### STORED DATA
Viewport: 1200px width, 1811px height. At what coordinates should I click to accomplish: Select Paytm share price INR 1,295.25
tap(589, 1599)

...

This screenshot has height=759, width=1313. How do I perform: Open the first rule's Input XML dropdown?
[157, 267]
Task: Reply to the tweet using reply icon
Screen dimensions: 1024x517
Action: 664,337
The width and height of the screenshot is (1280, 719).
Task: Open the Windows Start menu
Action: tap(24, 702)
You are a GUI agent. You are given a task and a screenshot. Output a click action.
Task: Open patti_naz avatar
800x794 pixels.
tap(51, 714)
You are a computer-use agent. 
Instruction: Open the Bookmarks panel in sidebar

* * *

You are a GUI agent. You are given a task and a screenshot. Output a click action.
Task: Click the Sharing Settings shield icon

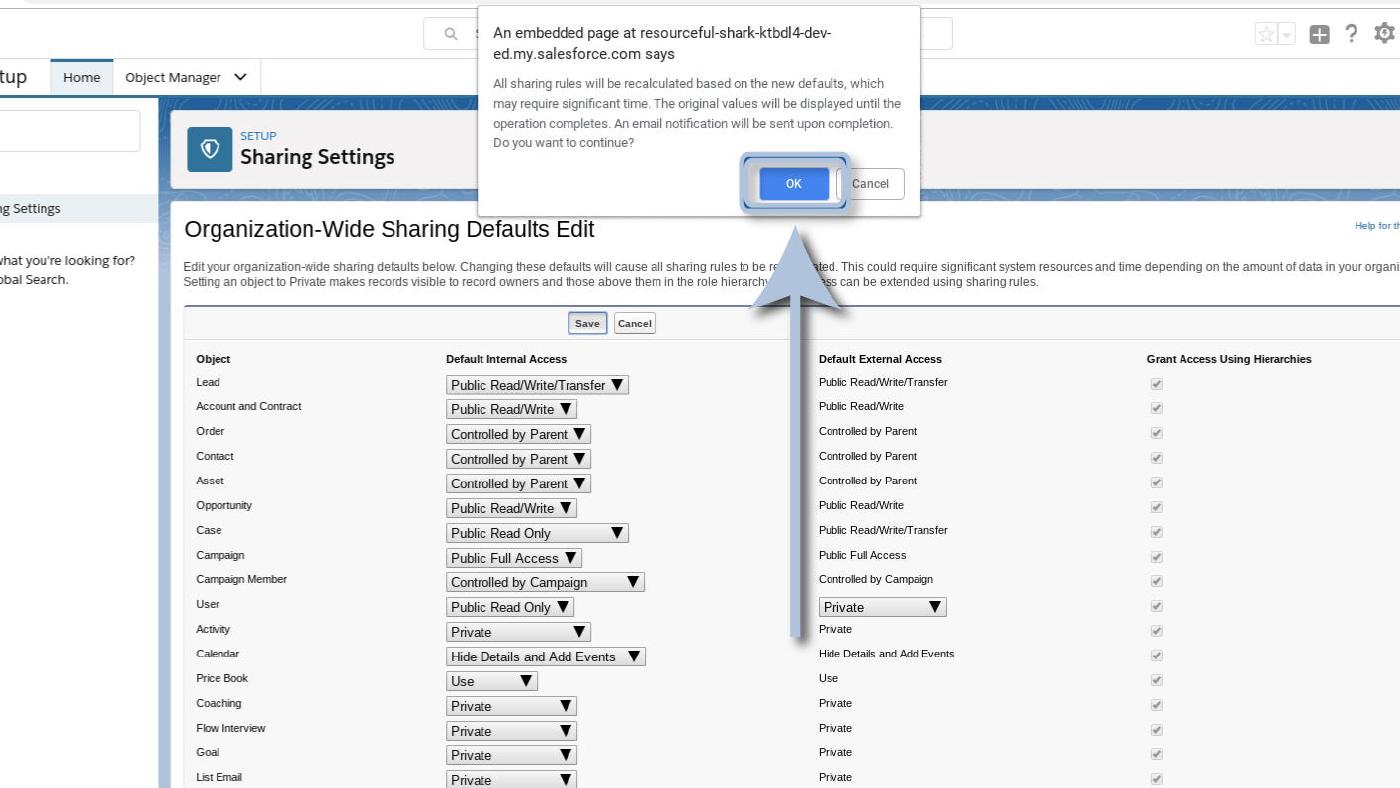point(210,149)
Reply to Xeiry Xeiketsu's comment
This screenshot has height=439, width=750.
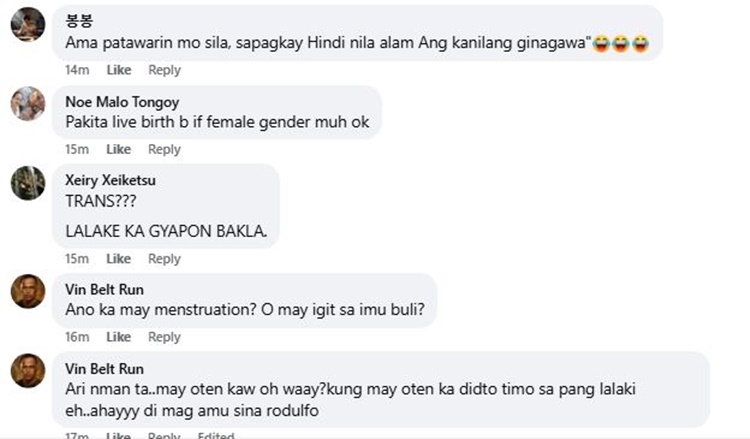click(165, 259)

### WHAT IS REQUIRED
Rewrite the part that opens with the line containing "Viewport: 1200px width, 1811px" and closes with the line containing "tap(589, 1599)", changing "share price" to "stock price" and leaving everything else in those entries as it is. Give only that part.

### EXERCISE SOLUTION
Viewport: 1200px width, 1811px height. At what coordinates should I click to accomplish: Select Paytm stock price INR 1,295.25
tap(589, 1599)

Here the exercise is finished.